Cela vous étonnera peut-être, mais j’aime bien Jean-Luis Bourlanges. Il est pour moi l’un des rares eurolâtres à avoir conservé un minimum de rationalité dans sa vision du monde. Pour un Jean Arthuis, un François Hollande ou un Daniel Cohn-Bendit, l’Europe est une sorte Dieu chrétien de substitution. Comme Dieu, les voies de l’Europe sont impénétrables et même lorsqu’elle nous semble fonctionner de manière absurde ou conduire des politiques aberrantes, elle travaille en fait pour nous sans que nous nous en apercevions. Certes, reconnaissent-ils, l’Europe « ne fait pas ce qu’elle devrait », elle « ne répond pas à nos attentes ». Mais s’il en est ainsi, ce n’est pas à l’Europe qu’il faut s’en prendre, pauvres mortels que nous sommes, mais à nos propres pêchés et à ceux de nos gouvernants. Bourlanges partage avec eux un idéal fédéraliste, mais cet idéal ne l’empêche pas de voir les limites du réel, et surtout de le dire haut et fort, au risque de désespérer Billancourt. Ce qui fait que la lecture de ses écrits n’est jamais une perte de temps.
J’ai fait la connaissance de Jean-Louis Bourlanges à une conférence qu’il avait donné au Parlement européen de Strasbourg en 2001 à des étudiants d’une célèbre école française d’administration. La France passait alors par une crise d’eurolâtrie aiguë, avec l’arrivée de l’Euro fiduciaire prévue pour le premier janvier 2002. Je m’attendais donc, de la part d’un fédéraliste avoué et député européen, devant un auditoire de jeunes futurs fonctionnaires a qui on bourrait le crâne sur le thème « l’Europe est votre avenir » de surcroît, à une conférence de la plus grande eurobéatitude. J’avais tort. Le message de Bourlanges était au contraire d’un grand pessimisme. Pour lui, l’Union européenne avait bien marché tant qu’elle était resté une union économique, un ensemble de nations coopérant entre elles. Mais en touchant aux instruments de la souveraineté sans être véritablement une nation, les institutions européennes avaient commis une sérieuse erreur. Et l’élargissement continu ne faisait qu’aggraver les choses. Il a conclu sa conférence sur un avertissement : l’arrivée de l’Euro risquait de marquer le zénith de la construction européenne et le début d’une longue période de paralysie et de délitement.

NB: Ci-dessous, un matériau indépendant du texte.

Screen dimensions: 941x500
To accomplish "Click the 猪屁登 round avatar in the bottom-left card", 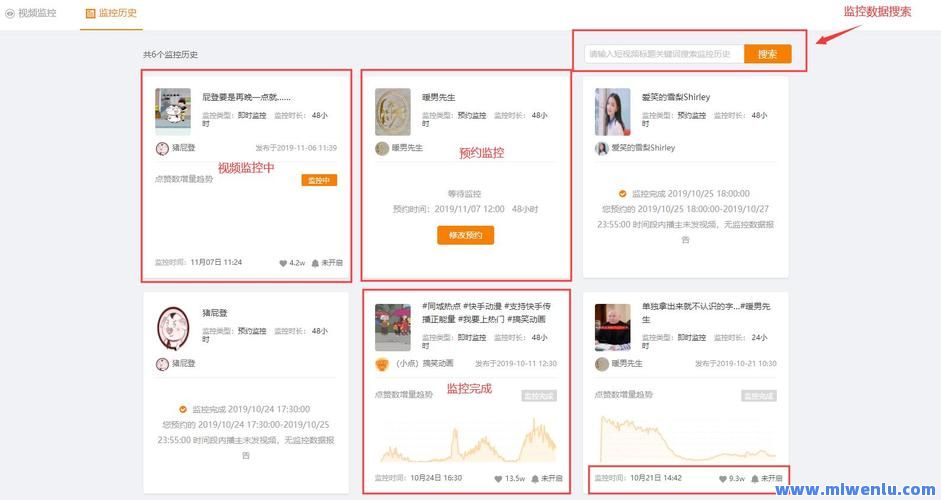I will (173, 327).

Bien sur, je cite de mémoire et je m’excuse par avance auprès de l’intéressé si ma mémoire trahit ses propos. Mais je ne le pense pas, puisque d’une certaine façon il les reprend dans la tribune qu’il publie dans Le Monde daté du mardi 20 mai 2014. Où il dit plein d’autres choses qui sous ma plume sonneraient comme des banalités, mais qui sous la sienne prennent une toute autre résonance. Sa thèse est que le discours qui prétend que l’élection européenne ferait partie d’un processus démocratique pour désigner le prochain président de la Commission européenne est une pure imposture, inventée par des partis politiques en mal d’idées pour donner à ces élections un enjeu. Et voici ce qu’il écrit :
« Toute l’affaire repose sur une formidable illusion, celle d’une identité de nature entre démocratie nationale et démocratie européenne. Ce serait pourtant folie que d’ignorer l’effets sur la vie publique de la fragmentation du corps politique européen. L’Union n’est pas et ne sera pas une nation. Le fil de soie de la solidarité unissant, du Cercle polaire au Rocher de Gibraltar, des populations aussi hétérogènes et des Etats aussi jaloux de leur identité est trop ténu pour engendrer envers l’Union la même sorte de loyalisme inconditionnel qui, dans le cadre de nos nations respectives, nous fait supporter sans broncher le choc des affrontements majoritaires, les épreuves de tout ou rien, la relégation durable des vaincus par les vainqueurs ».
Non seulement c’est bien dit, mais c’est bien écrit. C’est agréable de lire un texte qui échappe aux conventions des agences de com’ (sujet-verbe-prédicat, pas de phrase longue, pas de références littéraires compliquées). Mais que nous dit Bourlanges sur le fond ? Et bien, que « L’Union n’est pas et ne sera pas une nation ». Qu’elle ne saurait susciter le « loyalisme inconditionnel » qui permet aux citoyens d’une même nation de s’affronter politiquement sans se diviser. On peut imaginer ce qu’un tel aveu peut coûter à un fédéraliste historique qui a cru très fort en son temps à l’Europe-nation. Fort bien. Mais il y a une question que Bourlanges ne se pose pas : par quel mécanisme la nation suscite ce « loyalisme inconditionnel » qu’elle semble être la seule à pouvoir créer ? Pourquoi au sein des nations la minorité « vaincue » accepte aussi facilement t à chaque élection sa « relégation par les vainqueurs » ?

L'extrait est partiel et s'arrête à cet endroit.